GeWorkbench-web/T-Test
Contents
Overview
A t-Test analysis can be used to identify markers with statistically significant differential expression between two sets of microarrays. In geWorkbench, these groups are specified as the "Case" and "Control" sets.
There are several steps to setting up a t-test analysis in geWorkbench.
- At least two sets of arrays must be defined in the Arrays component.
- One or more array sets must be selected as "Case", and one or more others as "Control".
After the t-test is run, the markers meeting the significant threshold will be displayed graphically in a Volcano plot, and are also placed into a new Marker Set called "Significant Genes".

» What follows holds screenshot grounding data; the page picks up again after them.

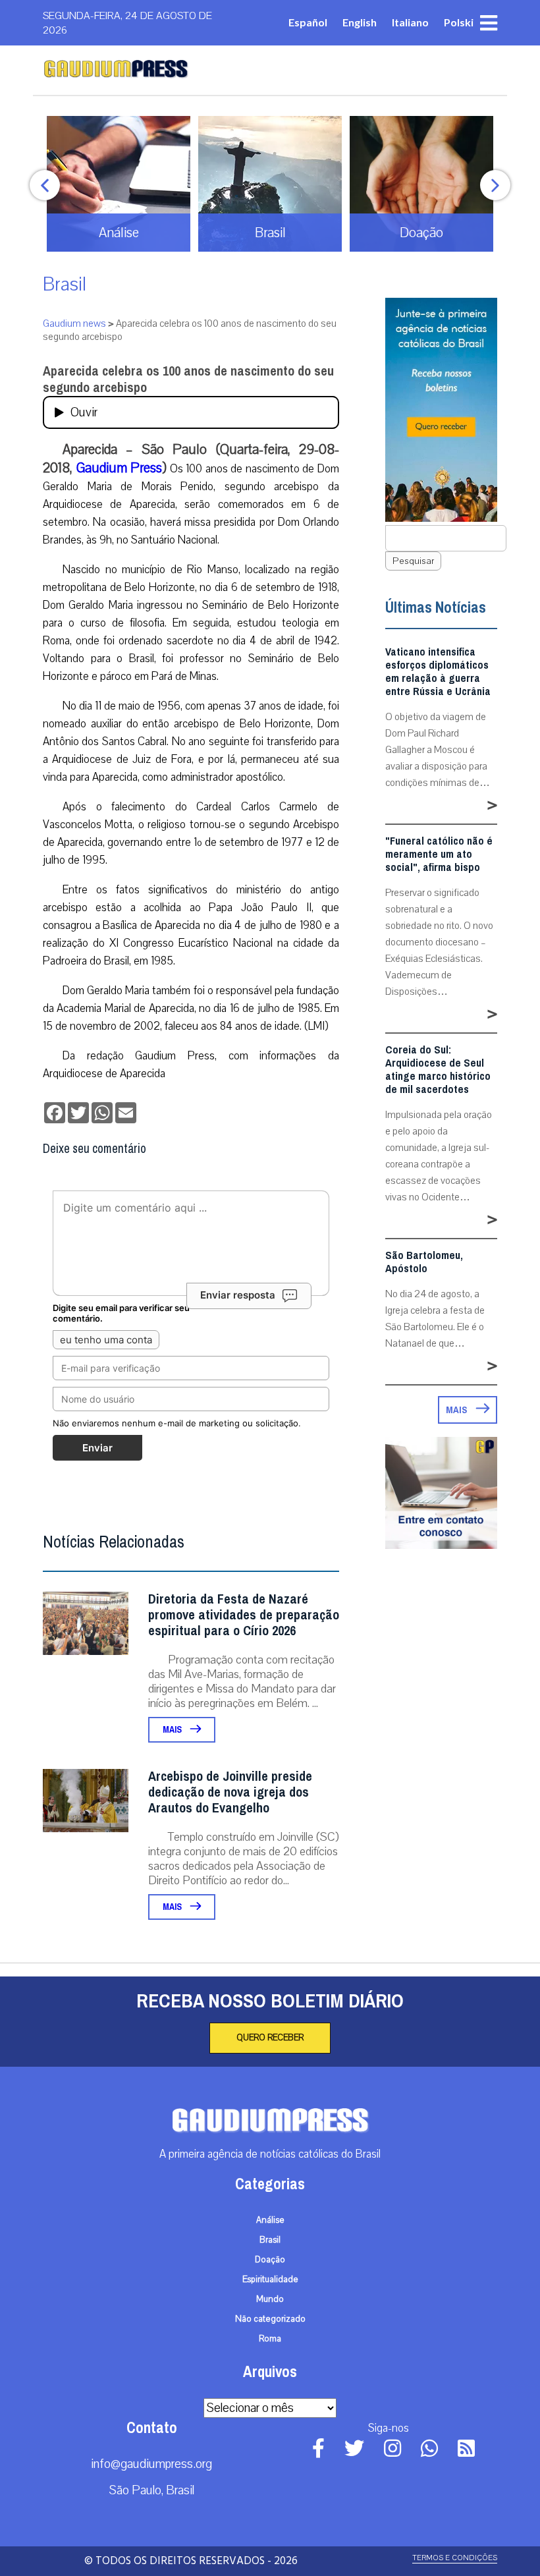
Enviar (97, 1448)
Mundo (270, 2299)
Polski (458, 22)
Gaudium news (74, 323)
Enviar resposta (237, 1295)
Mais (173, 1730)
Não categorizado (270, 2319)
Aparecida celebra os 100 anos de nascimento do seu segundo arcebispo (188, 379)
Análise (270, 2220)
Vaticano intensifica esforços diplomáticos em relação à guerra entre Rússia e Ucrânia (438, 672)
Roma (270, 2339)
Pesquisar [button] (413, 561)
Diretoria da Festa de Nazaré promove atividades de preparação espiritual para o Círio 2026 (243, 1615)
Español (307, 22)
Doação (270, 2260)
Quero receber (270, 2038)
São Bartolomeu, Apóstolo (424, 1262)
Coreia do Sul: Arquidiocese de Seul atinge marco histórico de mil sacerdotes (438, 1070)
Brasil (64, 284)
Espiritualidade (270, 2279)
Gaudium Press (119, 468)
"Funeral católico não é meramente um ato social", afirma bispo (439, 854)
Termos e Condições (454, 2558)
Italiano (410, 22)
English (359, 22)
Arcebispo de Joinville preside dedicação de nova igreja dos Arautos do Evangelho (230, 1792)
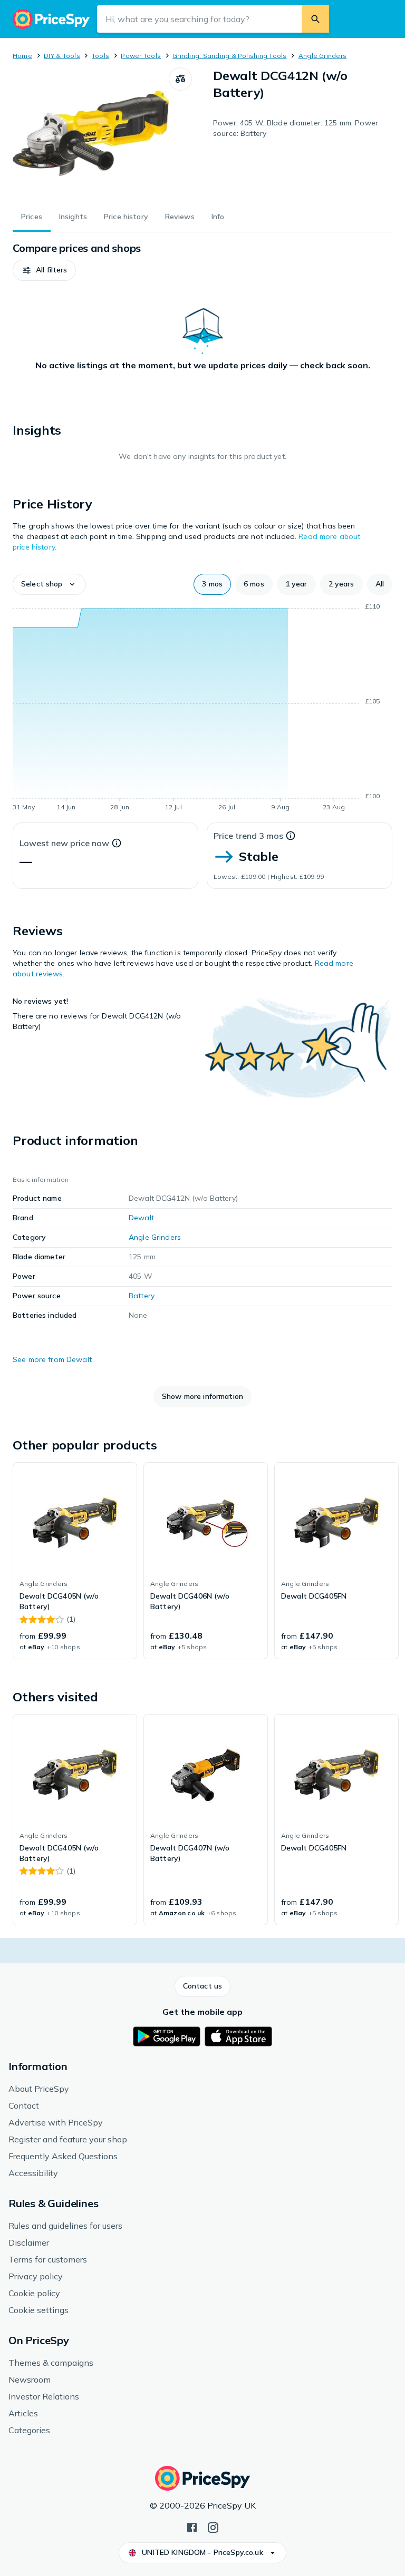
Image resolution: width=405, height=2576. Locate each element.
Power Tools (141, 56)
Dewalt (141, 1217)
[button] (44, 270)
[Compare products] (180, 79)
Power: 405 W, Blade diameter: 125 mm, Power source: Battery (295, 128)
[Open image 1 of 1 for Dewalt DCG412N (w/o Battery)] (91, 133)
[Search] (315, 19)
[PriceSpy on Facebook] (192, 2526)
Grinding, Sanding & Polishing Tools (229, 56)
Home (22, 56)
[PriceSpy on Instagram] (213, 2526)
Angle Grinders (322, 56)
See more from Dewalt (52, 1359)
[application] (202, 708)
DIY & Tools (62, 56)
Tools (100, 56)
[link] (75, 1560)
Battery (142, 1295)
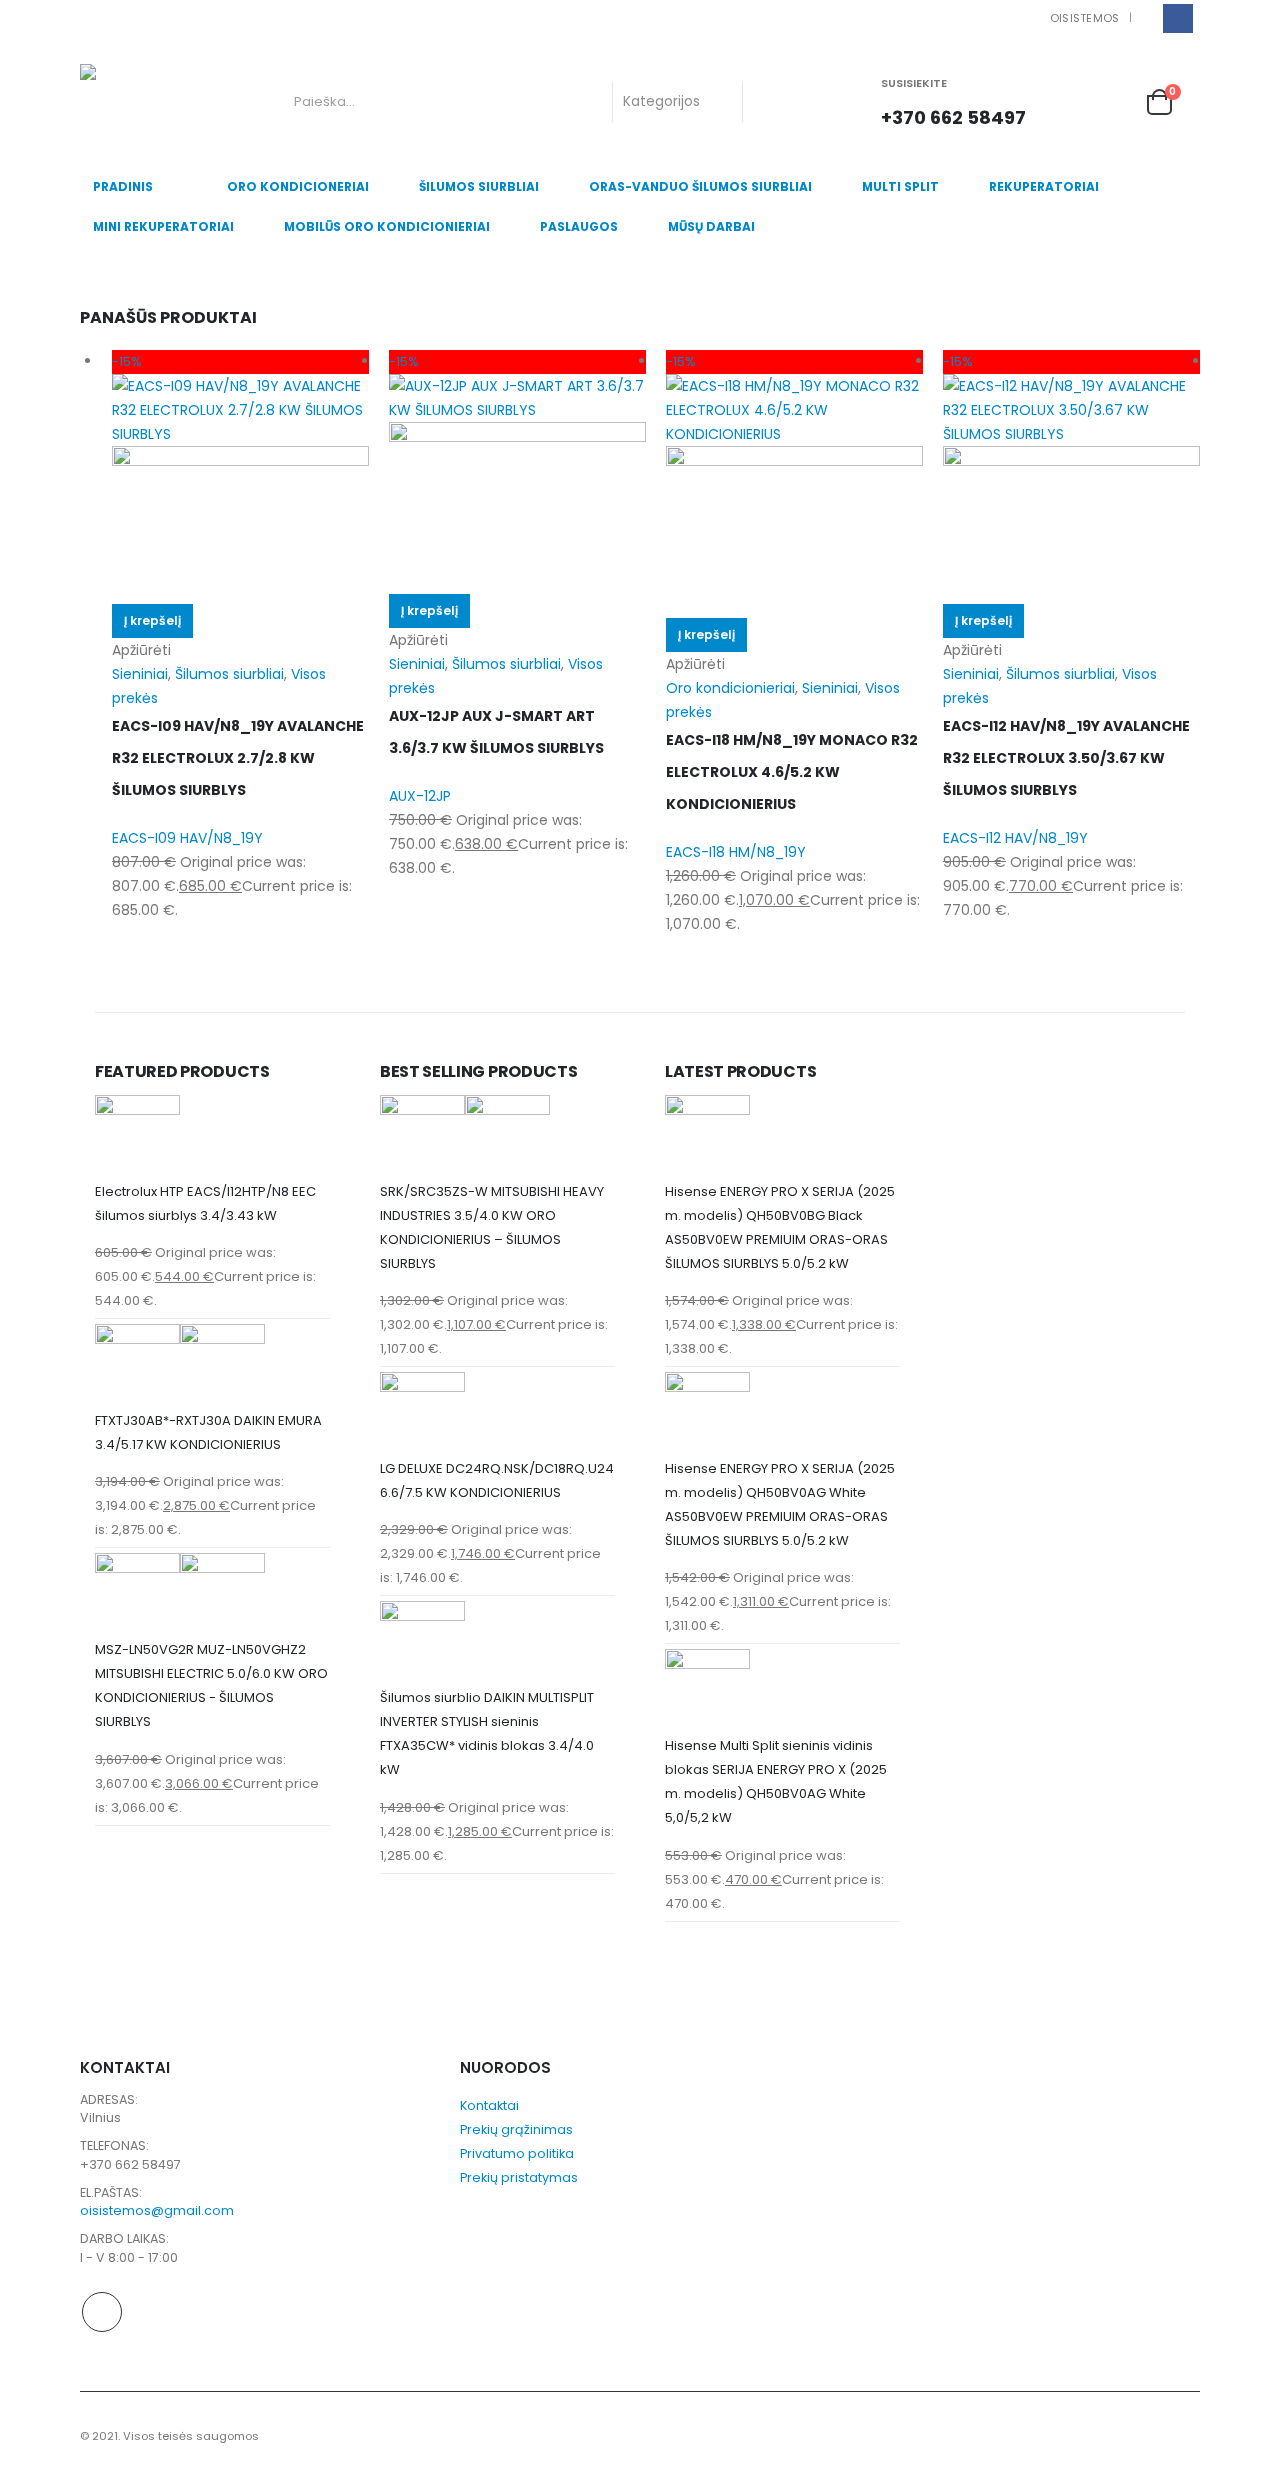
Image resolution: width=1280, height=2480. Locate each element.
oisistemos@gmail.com (157, 2210)
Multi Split (900, 186)
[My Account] (1071, 101)
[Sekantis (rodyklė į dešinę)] (1245, 1240)
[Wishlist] (1114, 101)
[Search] (774, 102)
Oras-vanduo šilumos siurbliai (700, 186)
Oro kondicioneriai (298, 186)
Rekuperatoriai (1044, 186)
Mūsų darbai (711, 226)
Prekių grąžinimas (516, 2129)
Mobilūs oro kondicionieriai (387, 226)
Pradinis (123, 186)
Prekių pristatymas (519, 2177)
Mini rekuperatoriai (163, 226)
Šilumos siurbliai (479, 186)
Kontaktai (489, 2105)
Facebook (102, 2312)
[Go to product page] (212, 1137)
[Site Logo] (162, 102)
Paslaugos (579, 226)
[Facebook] (1177, 18)
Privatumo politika (517, 2153)
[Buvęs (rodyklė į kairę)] (35, 1240)
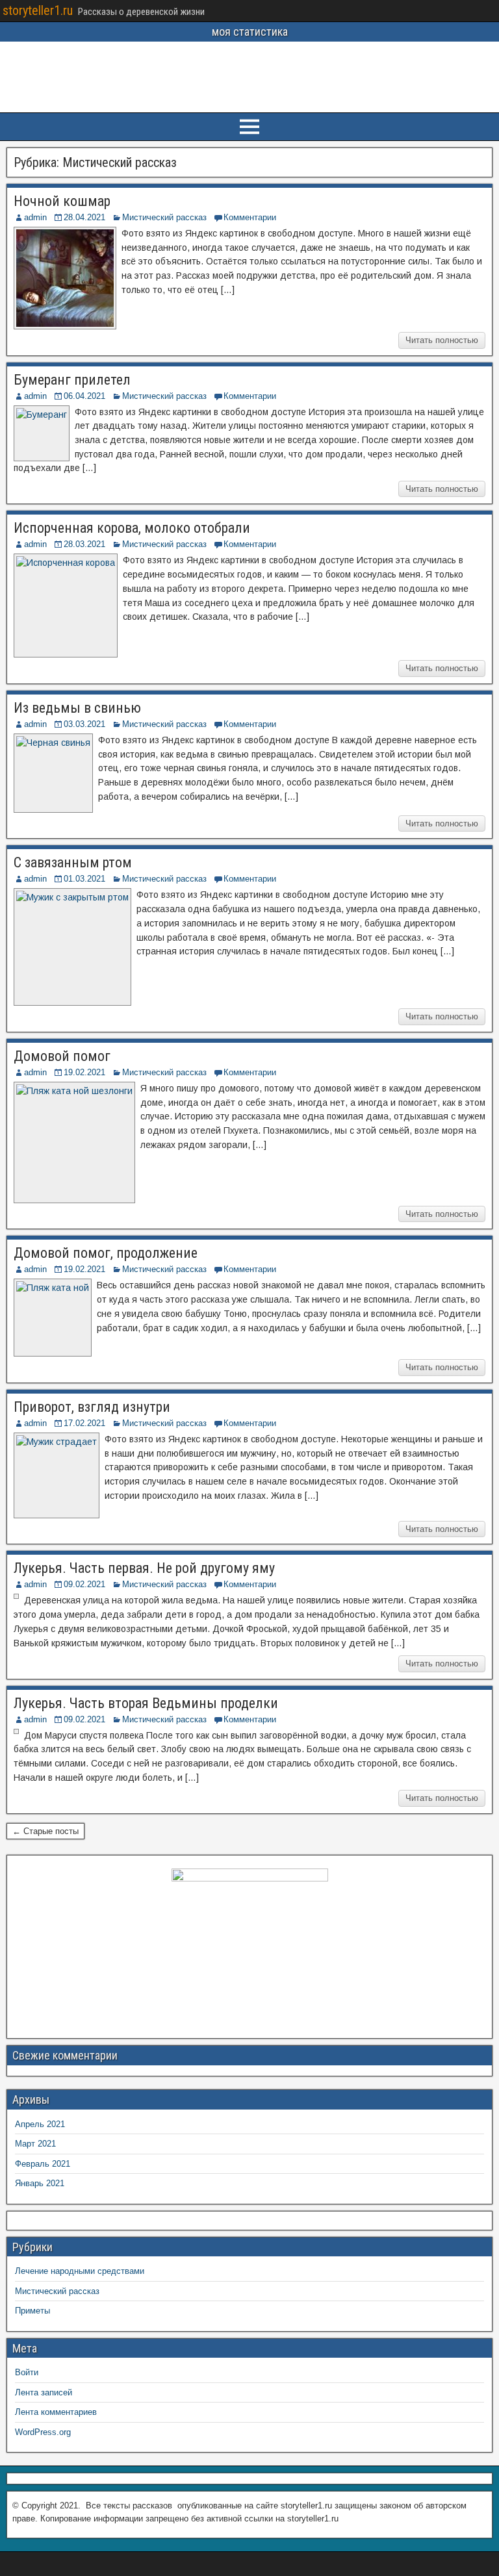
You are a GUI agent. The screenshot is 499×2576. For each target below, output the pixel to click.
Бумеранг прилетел (72, 380)
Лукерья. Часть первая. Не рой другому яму (144, 1568)
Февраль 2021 (42, 2164)
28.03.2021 (84, 544)
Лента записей (43, 2392)
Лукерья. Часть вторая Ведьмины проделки (146, 1703)
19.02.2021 (84, 1072)
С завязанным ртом (73, 862)
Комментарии (250, 217)
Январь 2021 (39, 2183)
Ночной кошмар (62, 201)
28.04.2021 (84, 217)
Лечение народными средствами (79, 2271)
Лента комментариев (56, 2412)
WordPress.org (43, 2432)
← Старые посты (45, 1831)
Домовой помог (62, 1056)
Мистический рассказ (164, 217)
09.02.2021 (84, 1584)
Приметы (32, 2310)
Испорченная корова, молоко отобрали (132, 528)
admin (35, 217)
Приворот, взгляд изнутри (92, 1407)
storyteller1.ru (38, 10)
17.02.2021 (84, 1423)
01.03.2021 (84, 879)
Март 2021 (35, 2144)
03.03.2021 (84, 724)
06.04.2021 (84, 396)
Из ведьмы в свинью (77, 708)
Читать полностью (441, 340)
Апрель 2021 (40, 2124)
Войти (26, 2372)
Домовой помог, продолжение (106, 1253)
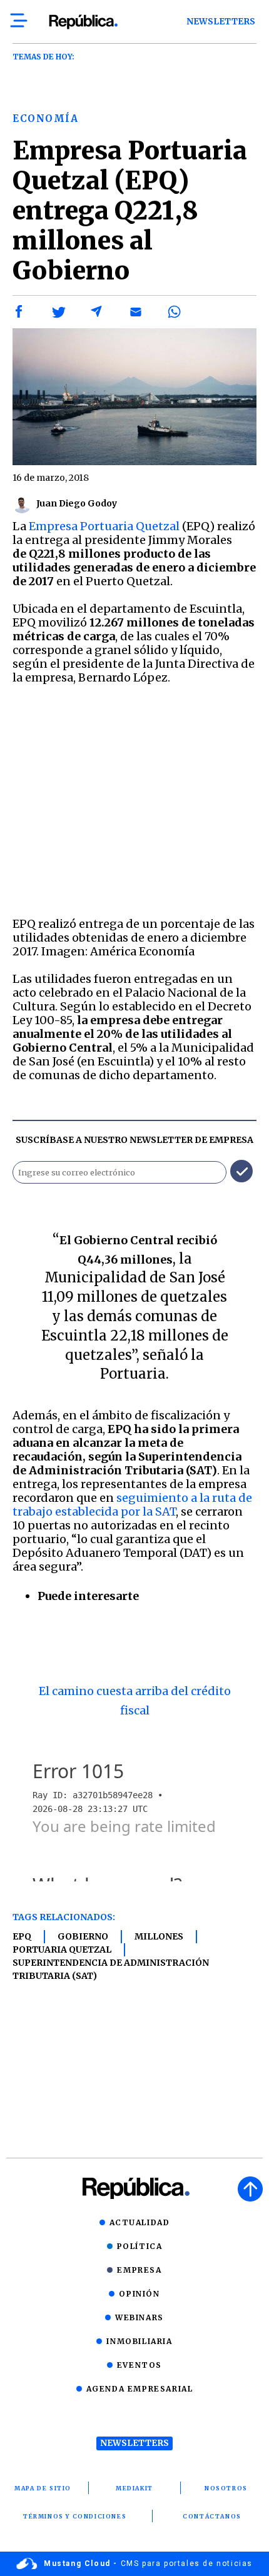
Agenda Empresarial (139, 2388)
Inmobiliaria (139, 2341)
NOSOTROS (226, 2488)
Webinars (139, 2317)
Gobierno (83, 1936)
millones (158, 1936)
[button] (19, 312)
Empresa (139, 2270)
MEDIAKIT (134, 2488)
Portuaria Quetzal (62, 1949)
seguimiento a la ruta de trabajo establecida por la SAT (132, 1505)
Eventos (139, 2365)
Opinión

The t-test result is calculated using the Apache Commons Math Library.
t-Test Parameters
Select Case and Control Arrays
- Array Context - If more than one context for array sets has been created, first choose the desired context. Each context can contain its own collection of array sets. It is provided as a convenience.
- Select Case/Control Sets - In each of the two lists, select at least one array set. No array should be part of both case and control sets; if it is, the analysis will not be performed.
P-value Parameters
Select Calculation Method
The p-values can be calculated by transforming the t-statistic directly, or by carrying out a permutation analysis. The permutation analysis measures how often a t-statistic at least as large as that observed occurs by chance after array labels of case and control are permuted.
- t-distribution (the default)
- Permutation - If chosen, the number of permutations to carry out must also be specified.
If permutation is chosen, the relevant controls become enabled
- Randomly group experiments Enter the integer number of random permutations to carry out in the adjoining text field (#times).
- Use all Permutatons - All possible permutations will be carried out.
Overall alpha (Critical p-value)
The threshold for a difference in expression between Case and Control sets being called significant (default 0.05). Multiple-testing corrections can be specified in the Alpha Corrections tab.
Data is log2-transformed
If the dataset has been Log2 transformed, select yes. Having this information allows the fold-change displayed in the Volcano Plot to be calculated in a consistent fashion.
Expression data typically better approximates a normal distribution if at has been log transformed. This can be performed in an external program such as geWorkbench desktop.
Alpha corrections
For multiple testing (alpha) correction with the standard t-distribution calculation, the following options are offered:
- Just alpha (no correction)
- Standard Bonferonni Correction - the value of alpha is divided by the number of markers included in the analysis.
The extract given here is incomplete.